One of the things that I love about Japanese cooking is the simplicity that pervades every facet of it. Most dishes, at their essence, start with a mix and match of just a handful of ingredients and are built from there. Soy sauce, mirin, sake, dashi. You will find a variation on this theme in most Japanese recipes. I find it fascinating that an entire culture's food history is built on the shoulders of such simple ingredients. The difference between peasant food and fine dining isn't so much in the ingredients but in the pursuit of perfection - honoring the ingredients in a flawless fashion.
This recipe is part one of two of a Japanese soup called Tonjiru - a hearty cold weather soup with pork and vegetables. It's easy to make and it's perfect for cold nights in the fall. I made the stock but didn't plan on using it immediately, so I froze it until I was ready to use it.

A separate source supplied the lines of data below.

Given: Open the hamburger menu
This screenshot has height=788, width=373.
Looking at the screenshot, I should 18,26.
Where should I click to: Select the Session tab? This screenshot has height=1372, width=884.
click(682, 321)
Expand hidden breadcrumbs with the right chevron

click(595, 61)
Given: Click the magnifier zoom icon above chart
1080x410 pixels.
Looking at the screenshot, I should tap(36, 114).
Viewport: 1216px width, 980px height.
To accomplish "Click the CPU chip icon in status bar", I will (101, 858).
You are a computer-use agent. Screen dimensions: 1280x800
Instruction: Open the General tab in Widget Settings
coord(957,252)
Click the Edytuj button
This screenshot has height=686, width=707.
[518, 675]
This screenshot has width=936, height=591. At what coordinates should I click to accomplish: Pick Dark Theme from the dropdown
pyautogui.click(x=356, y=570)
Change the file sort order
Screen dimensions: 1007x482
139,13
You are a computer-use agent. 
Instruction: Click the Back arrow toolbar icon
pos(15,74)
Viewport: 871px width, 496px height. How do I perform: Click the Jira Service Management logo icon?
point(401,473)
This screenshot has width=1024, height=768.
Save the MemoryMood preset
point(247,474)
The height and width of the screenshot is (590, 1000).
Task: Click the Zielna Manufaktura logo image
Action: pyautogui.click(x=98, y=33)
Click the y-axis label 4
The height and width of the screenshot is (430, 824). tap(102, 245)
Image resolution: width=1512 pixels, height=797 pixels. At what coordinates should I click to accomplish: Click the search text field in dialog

Dashi is a core ingredient in so many Japanese recipes, and it's a simple stock created from just three ingredients: water, bonito flakes, and konbu seaweed. The stock never boiled, it is treated more like a tea - you steep the ingredients in hot water for a period of time and then strain the stock when most of the flavor has been extracted from the ingredients (prolonged steeping will result in off-flavors).
To me, the most fascinating thing about this stock is the bonito. Shredded bonito (katsuobushi) goes through a really interesting preservation process. It starts with skipjack tuna, which is boiled in salt water and then smoked every day for a 2 week or longer period. It is then inoculated with a strain of mold and left to ferment for another 2 week period, then sun-dried before mold removal. This fermentation step is performed three or four times, over a several month long period, resulting in meat that is hard and dense and supposedly sounds like wood when struck. When complete, the fish is shredded and bagged and ready for whatever application - be it soup stock or as a topping for okonomiyaki or anything else. Maybe if I can find myself a whole skipjack tuna I'll try the preservation process, but until then I'll probably continue buying nicely packaged bonito flakes. The package that I have pictured here actually is a mix of bonito and mackerel - it was a suggestion of the nice girl helping me at the Japanese market, who said that she preferred the mix to just straight bonito. I'll be honest, I don't know if I would be able to tell the difference in the final stock either way, but I decided to take her advice.
1 3x6" piece of konbu
2 handfuls katsuobushi (dried bonito flakes)
8 c water
Start with cold water, and do yourself a favor and start with purified water. With such a simple stock, the quality of the water has significant effect on the final results. I have read that you can score the konbu with a knife prior to placing in the water in order to more quickly penetrate the flavors of the seaweed but I'm not sure how I feel about that - you're basically trying to score something that is as tough as a piece of hardwood and the threshold between pressing hard enough to score and breaking the seaweed is small.
Place the konbu in the cold water and heat the water over medium heat until it just begins to simmer.
Turn off the heat and allow the konbu to steep for 12 minutes. Bring the water back to a simmer and turn the heat off again, adding 2 handfuls of the katsuobushi this time. Cover the pot and let the ingredients steep for another 7 minutes.
Strain your stock and you are done! I portioned mine into plastic containers to be frozen for when I make tonjiru.